- Required work: Whatever lies between the line with "Open the Im Profil zeigen dropdown" and the end of the data, both included, must be copied exactly and without pictures.

- Available data:
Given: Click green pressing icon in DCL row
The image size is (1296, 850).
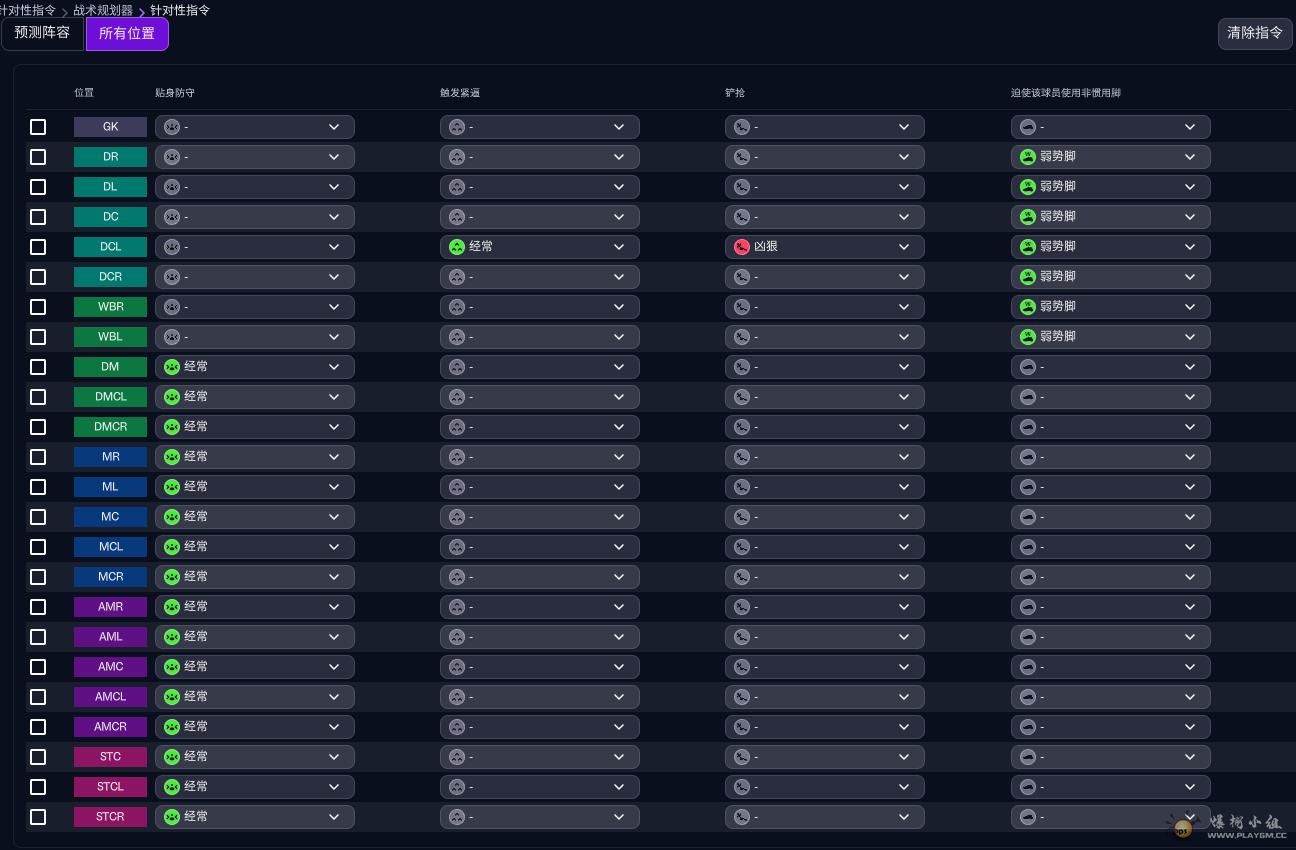Looking at the screenshot, I should (x=457, y=247).
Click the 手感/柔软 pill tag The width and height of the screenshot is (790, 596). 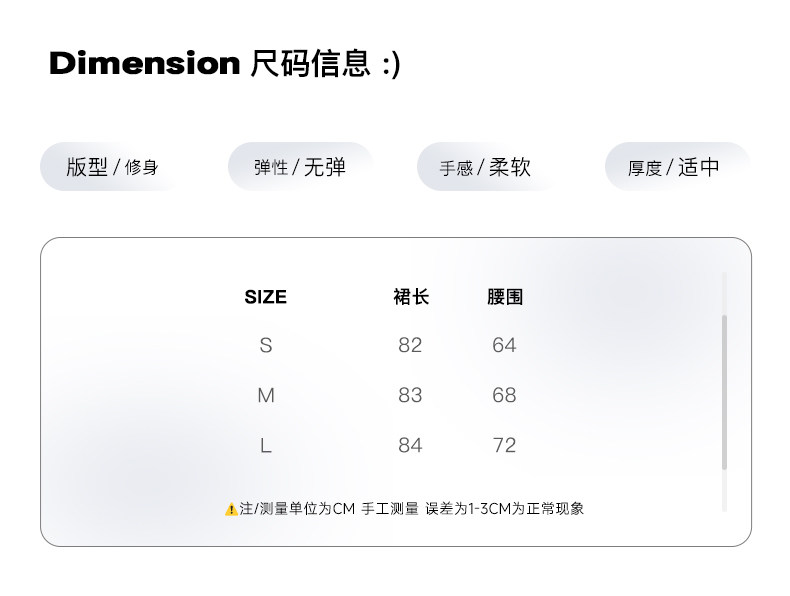coord(485,167)
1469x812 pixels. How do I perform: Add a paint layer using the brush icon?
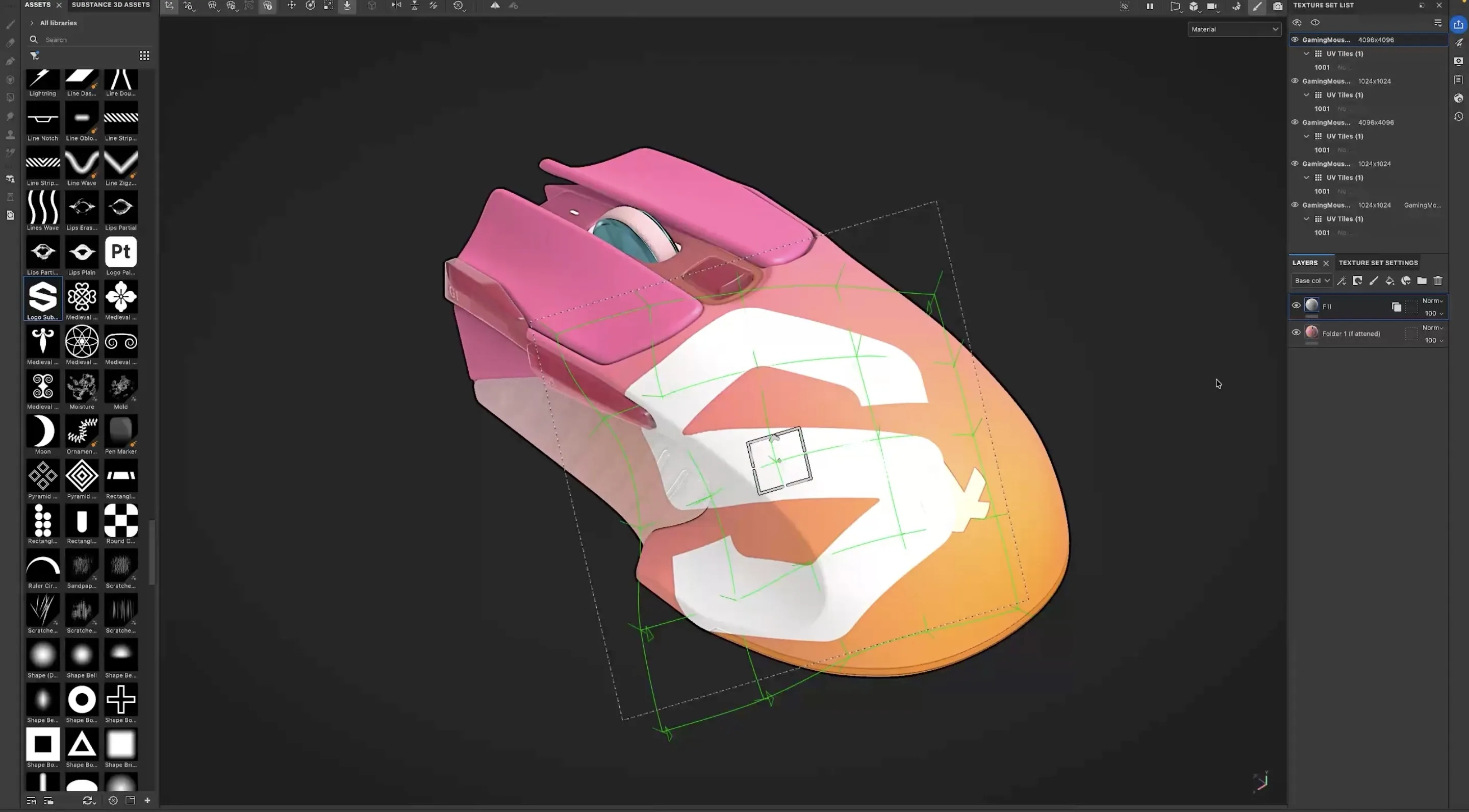pyautogui.click(x=1374, y=281)
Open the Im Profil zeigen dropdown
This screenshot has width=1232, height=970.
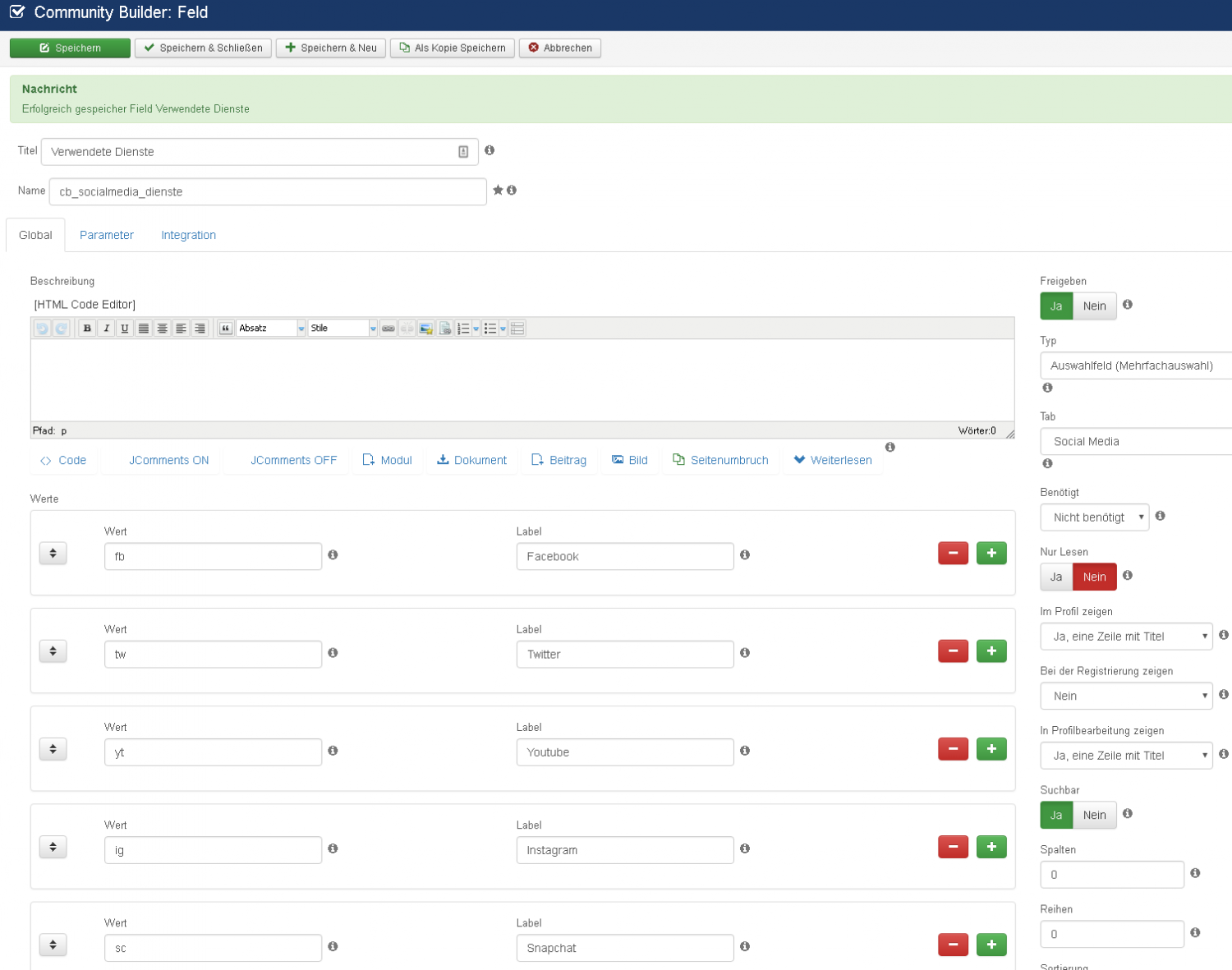pyautogui.click(x=1126, y=637)
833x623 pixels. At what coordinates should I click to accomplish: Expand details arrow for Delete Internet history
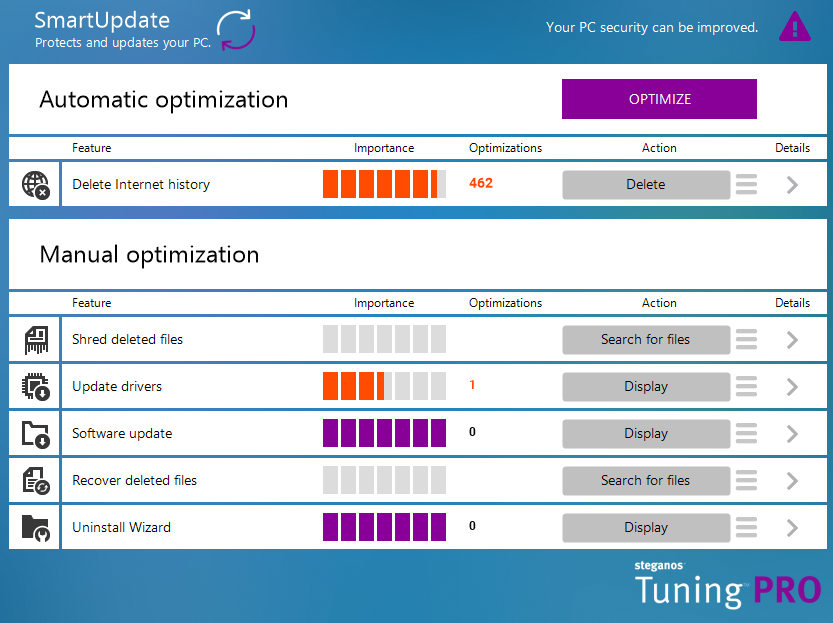point(792,185)
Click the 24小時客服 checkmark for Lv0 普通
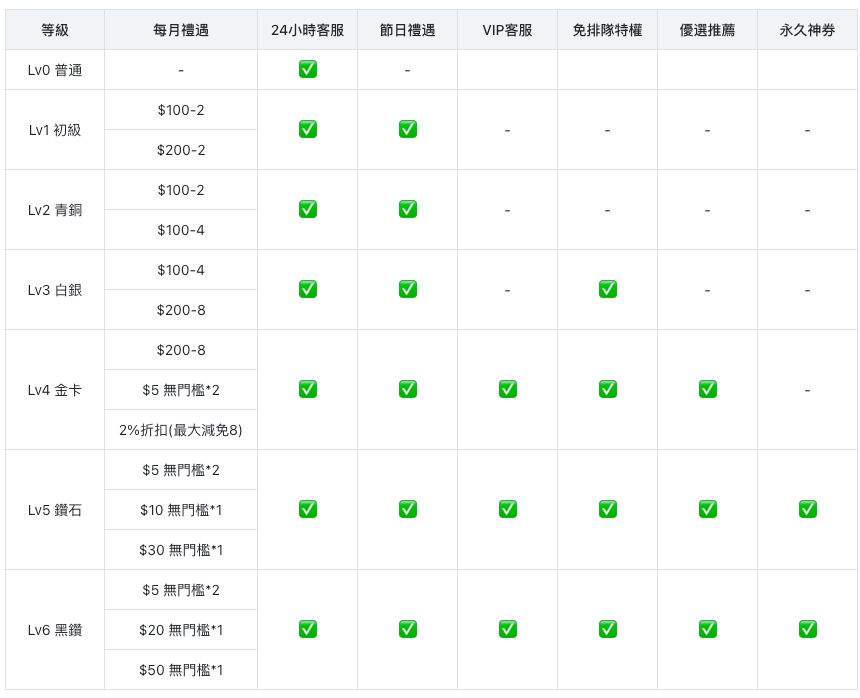This screenshot has width=860, height=698. [308, 69]
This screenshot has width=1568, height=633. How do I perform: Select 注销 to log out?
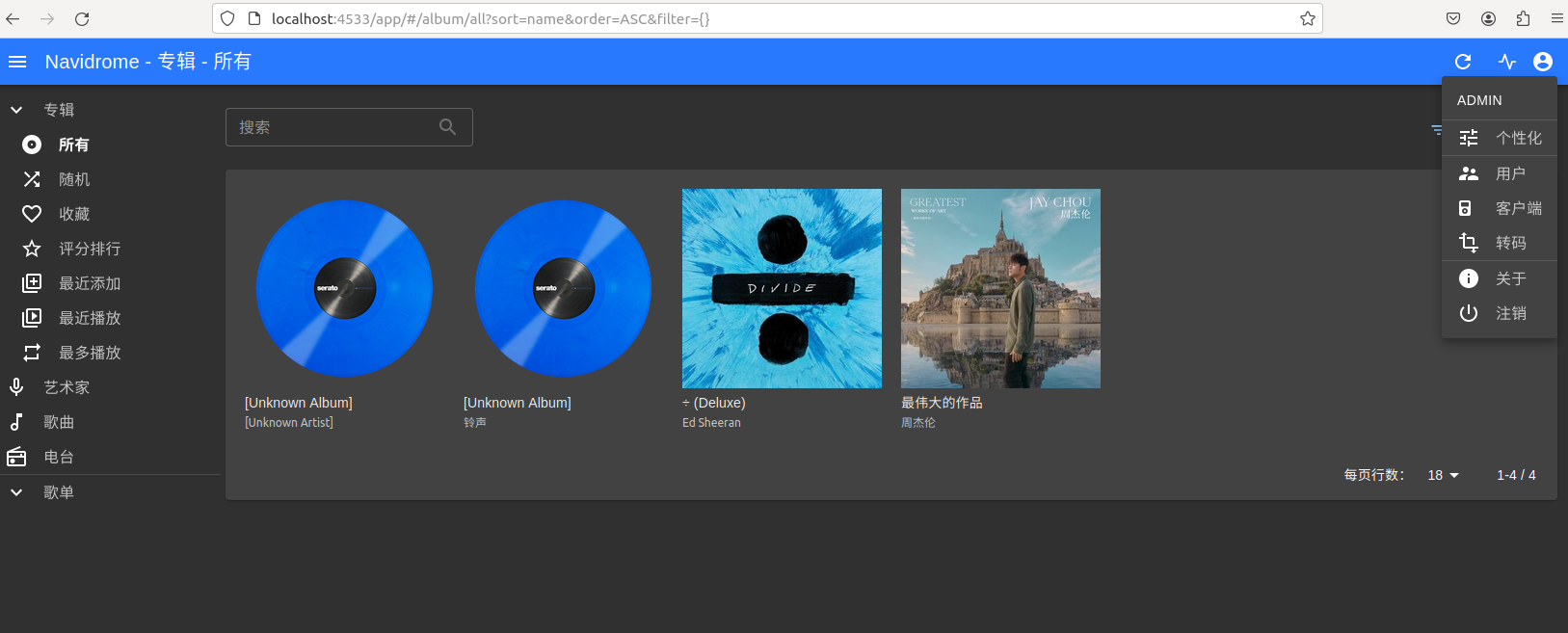coord(1509,313)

- Task output:
Open the Im Profil zeigen dropdown
This screenshot has width=1232, height=970.
pyautogui.click(x=1126, y=637)
833x623 pixels. At what coordinates should I click to accomplish: Expand details arrow for Delete Internet history
point(792,185)
Click the 24小時客服 checkmark for Lv0 普通
This screenshot has width=860, height=698. [308, 69]
This screenshot has width=1568, height=633. How do I perform: Select 注销 to log out?
coord(1509,313)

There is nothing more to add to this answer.